Title: Finding bugs in OpenMW with AFL++ and honggfuzz
Date: 2021-06-03 21:00

I'm writing fuzzers at work, but since the internal tooling is doing a [lot of
magic](https://blog.bazel.build/2021/02/08/rules-fuzzing.html) fuelled by
incredible automation, it has little in common with how *regular* people are
casually fuzzing things. So I decided to give a try at fuzzing [OpenMW](https://openmw.org), with
[AFL++](https://aflplus.plus) and [honggfuzz](https://honggfuzz.dev).

At first, I naïvely tried to fuzz the `openmw` binary, by patching it to
[immediately exit](https://gitlab.com/OpenMW/openmw/-/issues/5936) after
loading all of its resources, but it is way too large, way too slow and with
inputs way too big to be fuzzed in a meaningful way.

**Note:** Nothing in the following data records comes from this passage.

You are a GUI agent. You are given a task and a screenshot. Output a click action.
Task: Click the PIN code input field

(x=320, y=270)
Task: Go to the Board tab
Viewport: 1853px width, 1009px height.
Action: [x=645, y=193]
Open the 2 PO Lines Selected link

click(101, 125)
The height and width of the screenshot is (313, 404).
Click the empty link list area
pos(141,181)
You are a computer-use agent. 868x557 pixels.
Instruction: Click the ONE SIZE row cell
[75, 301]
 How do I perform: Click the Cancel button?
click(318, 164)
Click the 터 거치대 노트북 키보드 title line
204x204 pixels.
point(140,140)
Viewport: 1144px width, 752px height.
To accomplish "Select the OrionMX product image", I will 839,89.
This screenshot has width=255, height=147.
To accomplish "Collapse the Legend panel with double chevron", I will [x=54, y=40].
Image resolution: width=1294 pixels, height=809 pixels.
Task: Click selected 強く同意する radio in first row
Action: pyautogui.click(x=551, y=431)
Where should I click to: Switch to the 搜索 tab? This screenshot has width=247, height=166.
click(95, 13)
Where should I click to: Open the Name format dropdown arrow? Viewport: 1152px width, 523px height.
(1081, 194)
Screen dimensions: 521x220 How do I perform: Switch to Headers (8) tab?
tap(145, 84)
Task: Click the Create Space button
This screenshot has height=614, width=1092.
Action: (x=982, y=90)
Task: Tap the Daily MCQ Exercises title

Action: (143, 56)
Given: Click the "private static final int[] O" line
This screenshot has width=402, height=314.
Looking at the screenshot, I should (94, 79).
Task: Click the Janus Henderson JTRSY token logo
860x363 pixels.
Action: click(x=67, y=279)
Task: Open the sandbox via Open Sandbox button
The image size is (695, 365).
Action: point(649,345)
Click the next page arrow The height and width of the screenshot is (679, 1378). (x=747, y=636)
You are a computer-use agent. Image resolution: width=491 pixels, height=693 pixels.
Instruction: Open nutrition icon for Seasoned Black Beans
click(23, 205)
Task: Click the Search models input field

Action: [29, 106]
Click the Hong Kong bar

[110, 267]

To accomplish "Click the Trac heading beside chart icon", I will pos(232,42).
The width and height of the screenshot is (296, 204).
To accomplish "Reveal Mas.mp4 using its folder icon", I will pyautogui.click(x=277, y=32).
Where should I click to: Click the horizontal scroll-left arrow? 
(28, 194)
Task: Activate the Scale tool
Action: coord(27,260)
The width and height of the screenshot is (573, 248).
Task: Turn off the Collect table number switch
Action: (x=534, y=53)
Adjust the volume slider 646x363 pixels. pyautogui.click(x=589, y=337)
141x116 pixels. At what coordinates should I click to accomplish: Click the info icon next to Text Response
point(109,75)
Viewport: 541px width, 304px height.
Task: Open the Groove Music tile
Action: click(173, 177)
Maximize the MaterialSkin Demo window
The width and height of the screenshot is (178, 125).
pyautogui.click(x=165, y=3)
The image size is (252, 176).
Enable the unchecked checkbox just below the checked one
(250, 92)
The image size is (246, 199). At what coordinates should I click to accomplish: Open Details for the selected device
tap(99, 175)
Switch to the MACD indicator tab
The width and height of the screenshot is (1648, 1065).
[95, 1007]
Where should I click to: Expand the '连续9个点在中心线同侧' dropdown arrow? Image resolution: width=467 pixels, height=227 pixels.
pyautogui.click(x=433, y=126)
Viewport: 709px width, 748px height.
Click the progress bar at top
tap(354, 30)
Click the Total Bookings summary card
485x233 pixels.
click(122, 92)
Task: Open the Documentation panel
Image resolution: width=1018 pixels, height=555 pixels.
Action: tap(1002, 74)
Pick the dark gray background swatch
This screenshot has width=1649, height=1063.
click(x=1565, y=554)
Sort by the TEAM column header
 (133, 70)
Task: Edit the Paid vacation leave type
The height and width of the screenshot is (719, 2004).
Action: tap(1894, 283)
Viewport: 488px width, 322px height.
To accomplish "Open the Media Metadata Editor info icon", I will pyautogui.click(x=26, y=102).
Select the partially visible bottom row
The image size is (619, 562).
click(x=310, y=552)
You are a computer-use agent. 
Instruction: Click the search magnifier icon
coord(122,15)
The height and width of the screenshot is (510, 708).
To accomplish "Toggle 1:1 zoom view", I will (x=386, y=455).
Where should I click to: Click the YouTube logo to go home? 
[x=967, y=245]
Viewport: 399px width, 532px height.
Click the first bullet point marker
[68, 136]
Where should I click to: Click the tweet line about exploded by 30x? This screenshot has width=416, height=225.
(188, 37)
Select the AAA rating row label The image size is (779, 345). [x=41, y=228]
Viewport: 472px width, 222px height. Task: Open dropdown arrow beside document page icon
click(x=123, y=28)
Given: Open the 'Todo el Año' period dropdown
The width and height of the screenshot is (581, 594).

On the bright side,
[esmtool](https://gitlab.com/OpenMW/openmw/-/wikis/development/architecture#apps),
[bsatool](https://gitlab.com/OpenMW/openmw/-/wikis/development/architecture#apps)
and [niftest](https://gitlab.com/OpenMW/openmw/-/wikis/development/architecture#apps)
are ~fast and small, making them suitable targets.

[Hristos](https://hristos.lol/), the person behind [Modding-OpenMW.com](https://modding-openmw.com/)
was kind enough to give me a sizeable dump of esp files for my starting corpus.
As for [NIF files](http://www.niftools.org/), I simply used all of Morrowind and
Skyrim ones.

I tried to fuzz with [Address
Sanitizer](https://en.wikipedia.org/wiki/AddressSanitizer), but since
OpenMW's codebase is dealing with too-large-to-be-true memory allocations by catching the
`std::bad_alloc` exception, this lead to a ton of false positives,
since exceptions [aren't supported in ASAN yet](https://github.com/google/sanitizers/issues/295).
So I had to resort to using `AFL_HARDEN` instead.

Because we're in 2021,
[llvm12](https://releases.llvm.org/12.0.0/docs/ReleaseNotes.html) is packaged
in modern Linux distributions, meaning that it's possible to use AFL++' [LTO
instrumentation](https://aflplus.plus/docs/env_variables/#lto), as well as
[laf-intel](https://github.com/AFLplusplus/AFLplusplus/blob/stable/instrumentation/README.laf-intel.md)
passes without the hassle of having to compile LLVM/clang on my own.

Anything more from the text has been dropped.